**EXERCISE OBJECTIVE:**
Report each line below that contains the word "icon" by copying the whole line.

--- Start of PROVIDED DATA ---

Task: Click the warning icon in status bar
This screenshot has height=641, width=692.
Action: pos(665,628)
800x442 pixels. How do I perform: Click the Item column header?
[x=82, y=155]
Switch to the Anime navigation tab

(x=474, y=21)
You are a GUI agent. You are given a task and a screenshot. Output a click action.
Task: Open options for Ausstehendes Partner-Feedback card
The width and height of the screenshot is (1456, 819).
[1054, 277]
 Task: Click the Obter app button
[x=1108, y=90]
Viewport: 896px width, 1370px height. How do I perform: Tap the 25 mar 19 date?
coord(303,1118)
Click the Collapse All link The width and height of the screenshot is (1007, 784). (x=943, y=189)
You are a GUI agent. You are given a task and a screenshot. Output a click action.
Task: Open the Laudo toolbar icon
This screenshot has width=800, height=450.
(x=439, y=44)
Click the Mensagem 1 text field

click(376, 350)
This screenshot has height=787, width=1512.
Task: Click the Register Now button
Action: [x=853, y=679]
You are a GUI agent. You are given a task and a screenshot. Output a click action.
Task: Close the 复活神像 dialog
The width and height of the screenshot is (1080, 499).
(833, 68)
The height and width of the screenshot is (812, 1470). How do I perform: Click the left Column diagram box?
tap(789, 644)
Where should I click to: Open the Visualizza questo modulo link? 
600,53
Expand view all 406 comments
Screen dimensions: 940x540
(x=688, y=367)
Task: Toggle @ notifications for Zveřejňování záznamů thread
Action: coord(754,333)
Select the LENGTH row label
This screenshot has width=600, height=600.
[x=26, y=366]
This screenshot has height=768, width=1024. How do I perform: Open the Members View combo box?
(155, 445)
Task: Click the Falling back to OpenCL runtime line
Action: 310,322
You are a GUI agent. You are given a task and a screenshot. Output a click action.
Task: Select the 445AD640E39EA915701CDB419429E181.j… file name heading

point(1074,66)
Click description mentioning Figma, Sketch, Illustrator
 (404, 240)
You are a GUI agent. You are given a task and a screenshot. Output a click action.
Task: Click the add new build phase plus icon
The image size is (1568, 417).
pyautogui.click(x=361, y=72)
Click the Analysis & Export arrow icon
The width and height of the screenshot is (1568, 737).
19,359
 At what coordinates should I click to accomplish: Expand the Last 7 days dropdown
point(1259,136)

--- End of PROVIDED DATA ---

**TASK RESPONSE:**
Task: Click the warning icon in status bar
Task: Open the Laudo toolbar icon
Task: Click the add new build phase plus icon
Click the Analysis & Export arrow icon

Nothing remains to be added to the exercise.